### Task details
Copy the listing below line for line, keeping every character unchanged.

##### Records supplied #####

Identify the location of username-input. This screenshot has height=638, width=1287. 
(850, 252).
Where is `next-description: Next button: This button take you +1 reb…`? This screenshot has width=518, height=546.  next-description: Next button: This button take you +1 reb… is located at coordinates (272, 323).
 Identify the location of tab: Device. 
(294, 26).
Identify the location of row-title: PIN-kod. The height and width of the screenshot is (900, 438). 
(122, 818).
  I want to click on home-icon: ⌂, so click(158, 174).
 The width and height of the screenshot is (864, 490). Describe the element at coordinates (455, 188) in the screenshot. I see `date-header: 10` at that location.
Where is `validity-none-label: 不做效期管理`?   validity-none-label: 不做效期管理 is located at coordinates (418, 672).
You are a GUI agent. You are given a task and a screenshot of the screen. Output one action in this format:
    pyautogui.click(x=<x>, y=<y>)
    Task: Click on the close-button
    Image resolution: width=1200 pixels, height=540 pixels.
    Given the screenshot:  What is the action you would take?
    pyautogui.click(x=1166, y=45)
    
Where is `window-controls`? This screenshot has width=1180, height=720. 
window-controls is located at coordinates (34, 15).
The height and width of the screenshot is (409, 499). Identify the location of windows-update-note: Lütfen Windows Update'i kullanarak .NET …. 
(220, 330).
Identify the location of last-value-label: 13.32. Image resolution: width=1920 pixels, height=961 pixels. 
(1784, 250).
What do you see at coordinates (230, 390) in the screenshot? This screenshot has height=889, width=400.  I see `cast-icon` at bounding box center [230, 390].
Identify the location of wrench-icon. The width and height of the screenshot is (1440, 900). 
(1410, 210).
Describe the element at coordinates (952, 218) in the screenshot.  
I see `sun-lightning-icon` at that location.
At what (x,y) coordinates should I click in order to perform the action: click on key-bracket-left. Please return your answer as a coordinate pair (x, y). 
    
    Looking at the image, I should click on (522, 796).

#####

### Solution
Identify the location of username-input. This screenshot has height=638, width=1287. 
(850, 252).
Where is `next-description: Next button: This button take you +1 reb…`? This screenshot has width=518, height=546.  next-description: Next button: This button take you +1 reb… is located at coordinates (272, 323).
 Identify the location of tab: Device. 
(294, 26).
Identify the location of row-title: PIN-kod. The height and width of the screenshot is (900, 438). 
(122, 818).
  I want to click on home-icon: ⌂, so click(158, 174).
 The width and height of the screenshot is (864, 490). Describe the element at coordinates (455, 188) in the screenshot. I see `date-header: 10` at that location.
Where is `validity-none-label: 不做效期管理`?   validity-none-label: 不做效期管理 is located at coordinates (418, 672).
You are a GUI agent. You are given a task and a screenshot of the screen. Output one action in this format:
    pyautogui.click(x=<x>, y=<y>)
    Task: Click on the close-button
    Image resolution: width=1200 pixels, height=540 pixels.
    Given the screenshot:  What is the action you would take?
    pyautogui.click(x=1166, y=45)
    
Where is `window-controls`? This screenshot has width=1180, height=720. 
window-controls is located at coordinates (34, 15).
The height and width of the screenshot is (409, 499). Identify the location of windows-update-note: Lütfen Windows Update'i kullanarak .NET …. 
(220, 330).
Identify the location of last-value-label: 13.32. Image resolution: width=1920 pixels, height=961 pixels. 
(1784, 250).
What do you see at coordinates (230, 390) in the screenshot? This screenshot has height=889, width=400.  I see `cast-icon` at bounding box center [230, 390].
Identify the location of wrench-icon. The width and height of the screenshot is (1440, 900). 
(1410, 210).
Describe the element at coordinates (952, 218) in the screenshot.  
I see `sun-lightning-icon` at that location.
At what (x,y) coordinates should I click in order to perform the action: click on key-bracket-left. Please return your answer as a coordinate pair (x, y). 
    
    Looking at the image, I should click on (522, 796).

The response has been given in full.